Beratungs-Quickie

Eine Kapsel gegen den Pilz

München - 28.07.2016, 15:00 Uhr

Unangenehm: Kratzen im Intimbereich. Der Apotheker kann bei Vaginalcandidosen neben der Beratung zu Arzneimitteln auch Tipps zur Prophylaxe geben. (Foto: SENTELLO / Fotolia)

Unangenehm: Kratzen im Intimbereich. Der Apotheker kann bei Vaginalcandidosen neben der Beratung zu Arzneimitteln auch Tipps zur Prophylaxe geben. (Foto: SENTELLO / Fotolia)


Auch noch wichtig

Eine Mitbehandlung des Partners ist empfehlenswert (zunächst mit einer lokalen Therapie mit dem Wirkstoff Clotrimazol). Um den sogenannten Ping-Pong-Effekt zu vermeiden, sollte die Kundin außerdem Kondome verwenden, bis die Pilzinfektion beseitigt ist.

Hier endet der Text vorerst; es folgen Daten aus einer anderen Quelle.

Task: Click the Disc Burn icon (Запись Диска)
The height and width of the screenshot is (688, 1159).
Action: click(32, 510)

Im Falle dieser zusätzlichen antimykotischen Lokaltherapie beim Partner, kann die Reißfestigkeit und Sicherheit von Latex-Kondomen bei gleichzeitiger Anwendung der Creme herabgesetzt sein. 

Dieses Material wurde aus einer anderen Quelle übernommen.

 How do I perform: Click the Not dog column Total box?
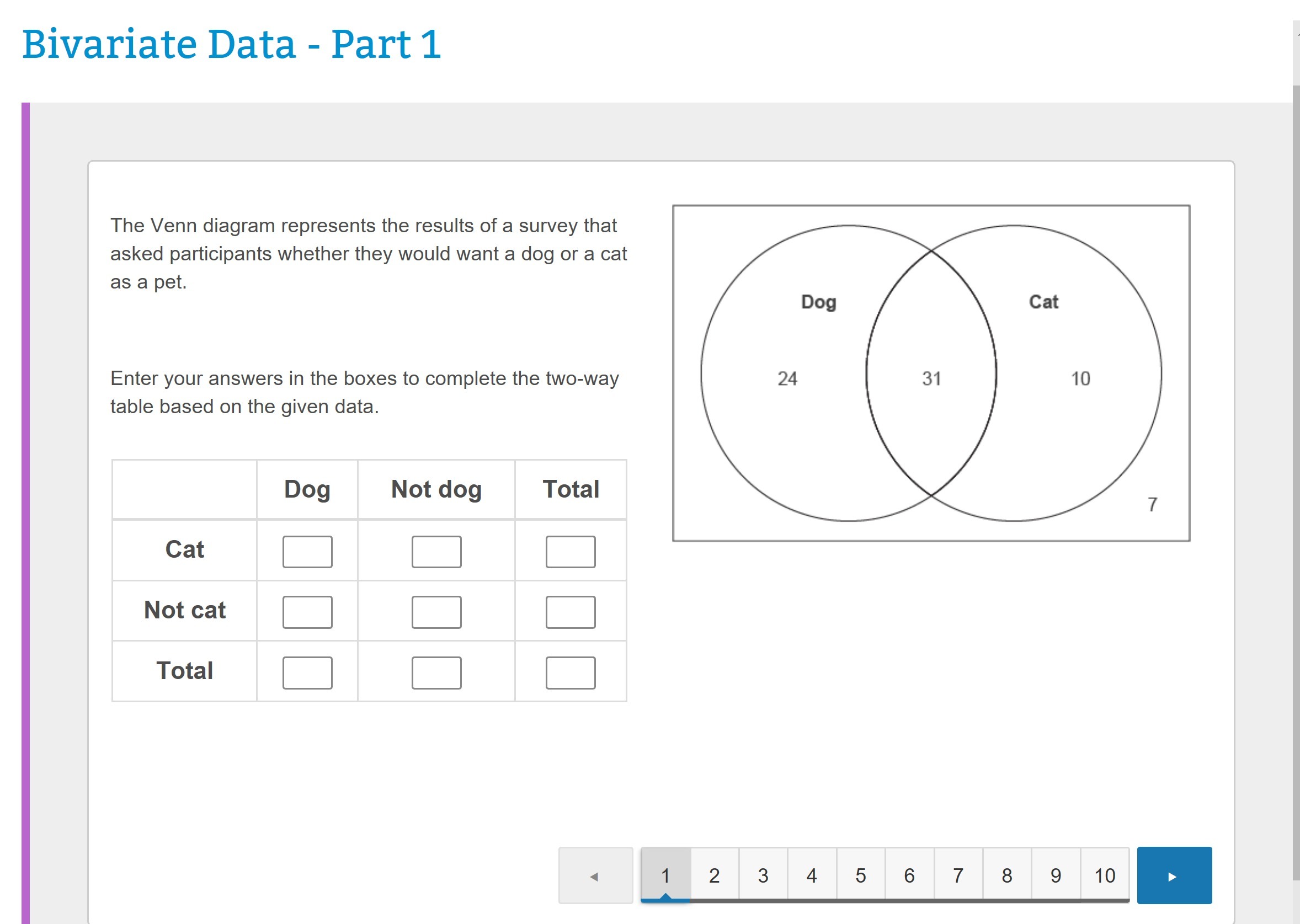(x=436, y=672)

Im Rahmen einer effektiven Pilzbehandlung müssen Unterwäsche und Handtücher bei mindestens 60° Celsius gewaschen werden. Der Kundin kann an dieser Stelle der Einsatz des Canesten® Hygiene Wäschespüler empfohlen werden.

Fluconazol hat ein hohes Interaktionspotenzial. Der Wirkstoff wird über CYP3A4 metabolisiert und ist ein Hemmer von CYP2C9, CYP2C19 und CYP3A4. Wechselwirkungsstudien beziehen sich auf Mehrfachgaben von Fluconazol, müssen aber auch bei der Einmalgabe berücksichtigt werden. Fluconazol darf auf keinen Fall mit Arzneimitteln kombiniert werden, die von CYP3A4 metabolisiert werden oder das QT-Intervall verlängern, wie zum Beispiel Terfenadin, Cisaprid, Astemizol, Pimozid, Chinidin und Erythromycin. Auch die gleichzeitige Anwendung von Colchicin ist kontraindiziert, da die Gefahr einer Colchicin-Intoxikation besteht.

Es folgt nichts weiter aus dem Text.